Saturday, 8 May 2010
Tea for one
I'm fussy about tea. I like it in large quantities. If it's ordinary tea in a market or transport café, I like a half-pint mug. If I go to a café or tea-room - or if I drink tea at home - I expect to pour my tea from a pot.
Just lately, tea-drinking at home has improved, thanks to my daughter. She never got round to sending her mother's day present but brought it with her when she visited for Easter. She knows I enjoy tea and presented me with an elaborately-wrapped wooden tea-box with tea pigs inside. I think they're called tea pigs. They are exotic, silky tea bags which feel as though they've been hand-crafted. The tea is delicious, worthy of my best Chinese tea-pot, which I bought as a treat for myself in my student days. It makes tea-drinking even more of a special occasion.
I felt the contrast when I made a journey to a good, free exhibition at a local art gallery. I'd decided the whole outing could be a special treat and that I'd round it off with tea and cake in the café. There was carrot cake - in the kind of big, chunky slices that require tea in a pot, ideally with a pot of hot water on the side to keep tea at the proper strength.
I chose my cake and asked for a pot of tea for one. "You can't have that," the young woman at the counter said. "You have to have a cup of tea. We only do pots of tea for two."
I smiled and asked whether I could just have one tea bag in a large pot. "Yes, but we'd have to charge you for a pot of tea for two."
I gave up. I was feeling embarrassed. Plainly there was something odd and awkward about the idea that someone should sit in a café alone and enjoy tea and cake. I was given a cup of tea, which consisted of a tea-bag floating in hot water. The tea was stewed before I paid for it and cold before I'd finished my cake. It wasn't much of a treat.
I wrote it off as a solitary episode. But the following week I went to the theatre.

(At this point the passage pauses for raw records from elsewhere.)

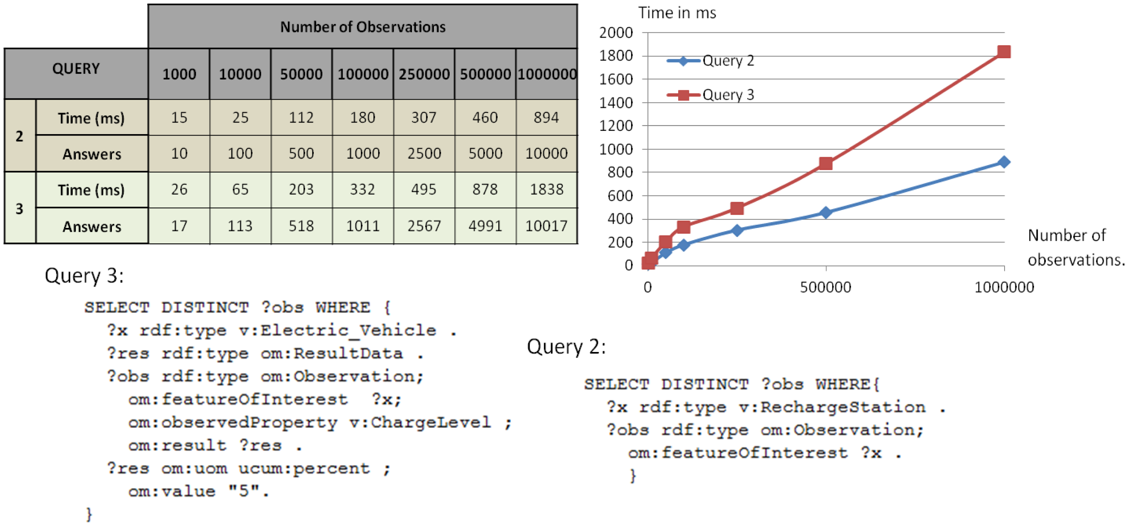The width and height of the screenshot is (1129, 526).
Task: Click the Query 2: heading text
Action: click(x=566, y=347)
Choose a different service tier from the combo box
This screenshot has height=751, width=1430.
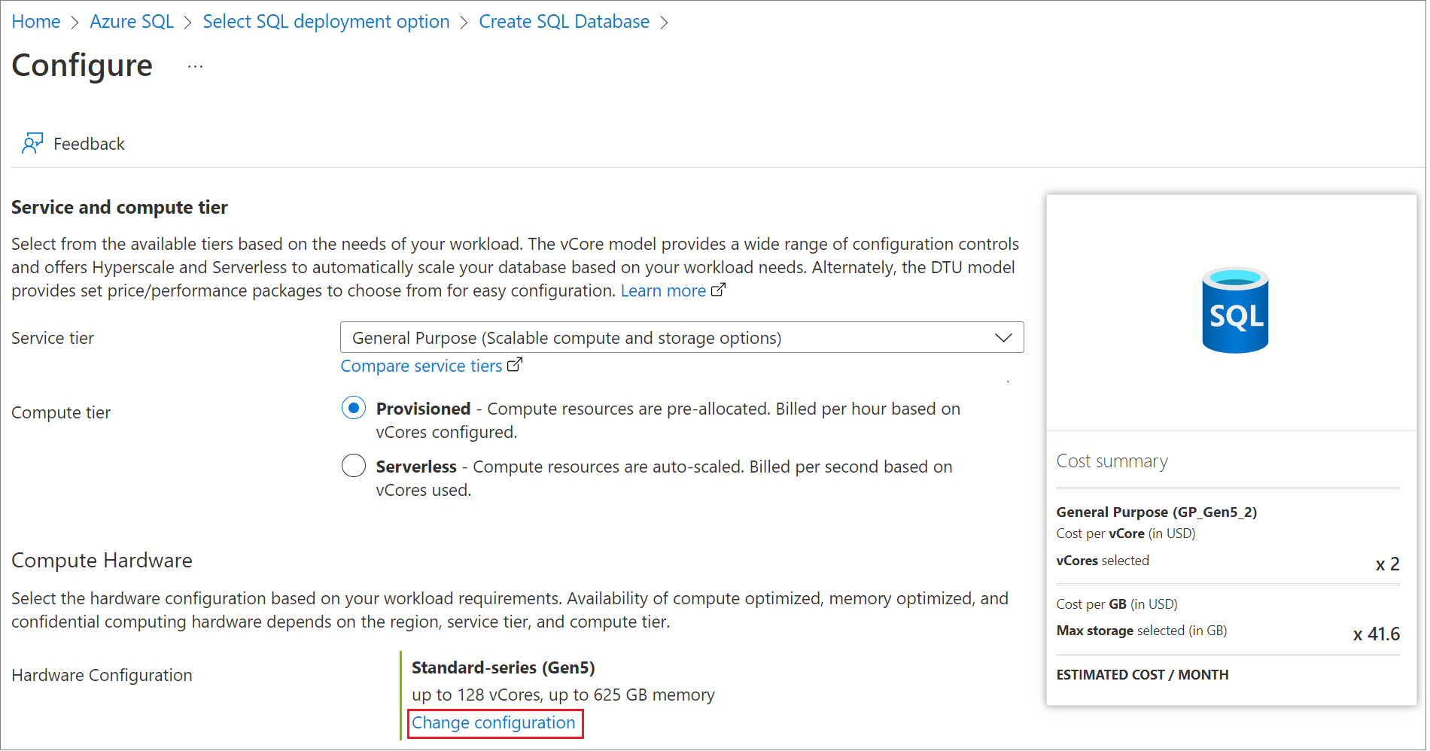coord(681,337)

I decided to order an interval drink: nothing exciting - just a half of cider. "Just ONE drink?" the young woman serving me asked. She was polite and friendly. I explained that I had gone to the theatre alone - as I've been doing since my teens - and wondered if she pitied me. Or perhaps women on their own are expected to have ice cream in the interval rather than alcohol.
At this point I was feeling fed up. I tweeted about the theatre and, to my surprise, got a polite and friendly tweet in reply from the theatre. I felt better. I finally sent a message to the café and got a reply from them too, telling me their cups are big (yes, they may be, but they don't keep the tea warm and there's something depressing about a teabag floating in a cup) and that, if I asked, staff would provide tea for one in a pot at a reasonable price. I may try again, when I'm feeling tougher.
I'm beginning to notice a world increasingly geared for pairs and couples. Even the café of Nottingham Contemporary, one of my favourite places, has an evening menu based around "sharing platters." When I'm alone I can order "nibbles" but that's all. I like olives but sometimes I want bread and cheese. Sometimes I want to feel it's OK for a single, middle-aged woman to venture out alone. There's lots going on in the world and I'd like to enjoy it.